● TEKS BACAAN
———

Jika seribu orang diminta menyampaikan pemahamannya tentang cinta berdasar pengalaman hidupnya, maka akan ada seribu macam ungkapan tentang cinta, karena cinta itu indah, obyektip, juga subyektip serta misterius, bergantung pengalaman masing-masing.

Ada yang menyimpulkan bahwa cinta itu motivator yang sangat kuat, yang lain mengatakan bahwa cinta itu keindahan yang susah diterangkan, yang lain mengatakan bahwa cinta itu adalah penderitaan yang yang sangat menyakitkan.

• Ada orang yang termotivasi oleh dorongan cintanya sehingga ia menjadi orang yang sangat berani dan tak kenal menyerah dalam menghadapi tantangan,sehingga baginya, demi untuk cinta….gunung akan ku daki, lautanpun akan ku seberangi.

• Ada orang yang dapat merasakan keindahan cintanya sehingga semua yang Nampak; air, gunung, awan, langit biru bahkan sampahpun terlihat indah.

• Sebaliknya ada orang yang karena kegagalan cintanya membuat semua yang ada itu terasa menjengkelkan. Senyuman orang dirasakan sebagai ledekan, kemesraan pasangan di rumah sebelah terasa menyakitkan, kicauan burung terasa sebagai sindiran, pokoknya tidak ada sesuatupun yang indah. Penderitaan cinta membuat semua yang ada menambah penderitaannya.

———

● DATA BARIS
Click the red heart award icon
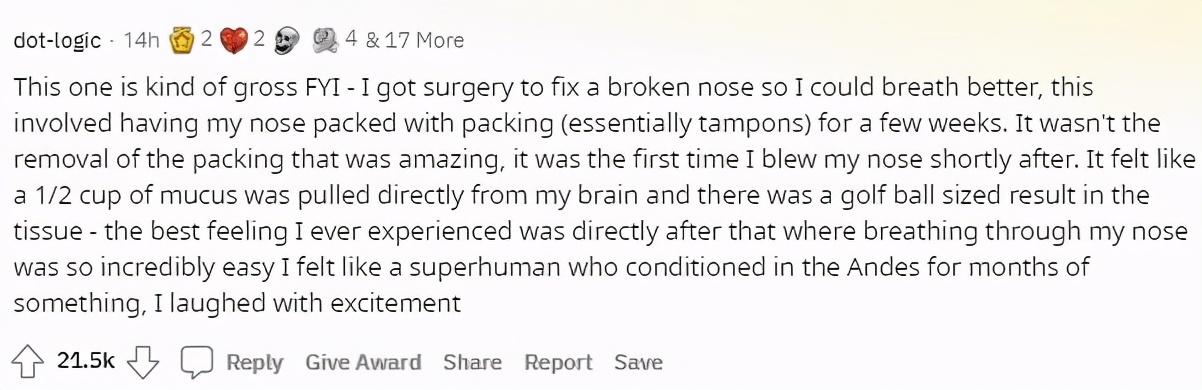This screenshot has width=1202, height=390. click(x=235, y=40)
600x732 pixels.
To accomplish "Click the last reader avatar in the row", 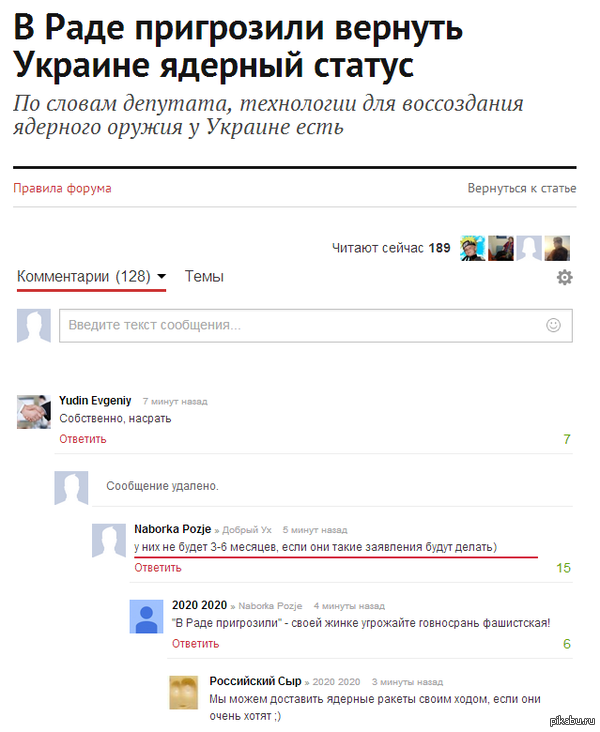I will [557, 248].
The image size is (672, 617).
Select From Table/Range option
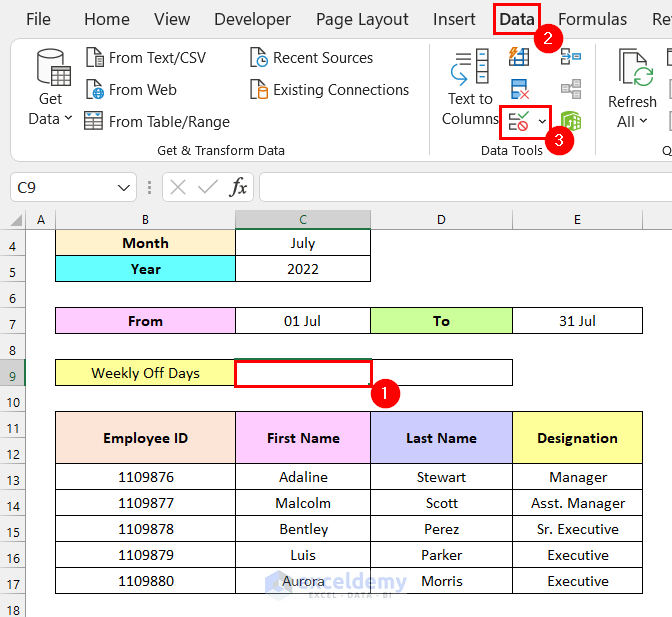coord(157,122)
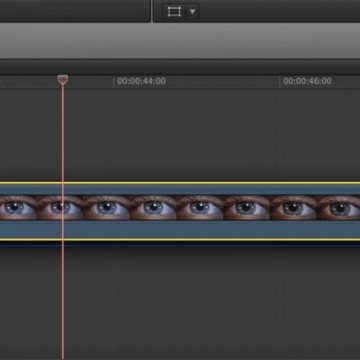Select the seventh eye frame in the filmstrip
This screenshot has height=360, width=360.
pyautogui.click(x=293, y=208)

———

● PERMINTAAN TUGAS A
Salin bagian teks tentang cinta di atas, mulai dari "Ada yang menyimpulkan" sampai dengan "sampahpun terlihat indah.", tanpa mengubah apa pun.
● PERMINTAAN TUGAS B
Jawablah berdasarkan teks tentang cinta di atas:
(i) Jika seribu orang diminta menyampaikan pemahamannya tentang cinta, berapa macam ungkapan yang akan muncul?
(ii) Bagi orang yang dapat merasakan keindahan cintanya, benda apa yang disebut tetap terlihat indah?
(iii) Bagi orang yang gagal cintanya, kicauan burung terasa sebagai apa?
● PERMINTAAN TUGAS C
Lanjutkan teks tentang cinta itu, dimulai tepat setelah kalimat terakhirnya.

● HASIL LATIHAN A
Ada yang menyimpulkan bahwa cinta itu motivator yang sangat kuat, yang lain mengatakan bahwa cinta itu keindahan yang susah diterangkan, yang lain mengatakan bahwa cinta itu adalah penderitaan yang yang sangat menyakitkan.

• Ada orang yang termotivasi oleh dorongan cintanya sehingga ia menjadi orang yang sangat berani dan tak kenal menyerah dalam menghadapi tantangan,sehingga baginya, demi untuk cinta….gunung akan ku daki, lautanpun akan ku seberangi.

• Ada orang yang dapat merasakan keindahan cintanya sehingga semua yang Nampak; air, gunung, awan, langit biru bahkan sampahpun terlihat indah.

● HASIL LATIHAN B
(i) Seribu macam ungkapan.
(ii) Sampah.
(iii) Sebagai sindiran.

● HASIL LATIHAN C
Jadi cinta itu apa ? Sesungguhnya cinta yang ada pada manusia itu berasal dari sang Pencipta, yaitu Tuhan. Allah memiliki sifat kasih sayang, Maha Pengasih lagi Maha Penyayang, ar Rohman ar Rohim. Limpahan kasih sayang Tuhan itu menjelma dalam ciptaannya, maka proses reproduksi manusia selalu sarat dengan rasa cinta kasih, dari jatuh cinta, kemudian menjalin cinta, kontrak cinta (akad nikah), bermain cinta suami isteri, meneteskan gen di dalam garba kasih sayang (rahim ibu), dan seterusnya lahir bayi dengan penuh fitrah kasih sayang, tumbuh kembang hingga dewasa kesemuanya diselimuti rasa cinta dan kasih sayang.

Orang pun dalam berbagai bangsa dan budaya menyebut cinta dengan banyak ungkapan bergantung nuansanya.

Secara lebih spesifik, bahasa Arab menyebutnya dengan enam puluh istilah jenis cinta, seperti `isyqun (dalam bahasa Indonesia menjadi asyik), hilm, gharam (asmara), wajd, syauq, lahf dan sebagainya. Al Qur’an sebagai firrman Tuhan yang Maha pengasih dan Penyayang menyebut tujuh term cinta,yaitu; :

1. Mawaddah (Q/30:31), Mawaddah adalah jenis cinta yang mengebu-gebu, membara, bergelora dan “ngegemesi”. Orang yang memiliki cinta jenis mawaddah, maunya selalu berdua, enggan berpisah dan selalu ingin memuaskan dahaga cintanya. Bagi orang yang dilanda cinta mawaddah, dunia adalah milik kita berdua, orang lain tidak ada.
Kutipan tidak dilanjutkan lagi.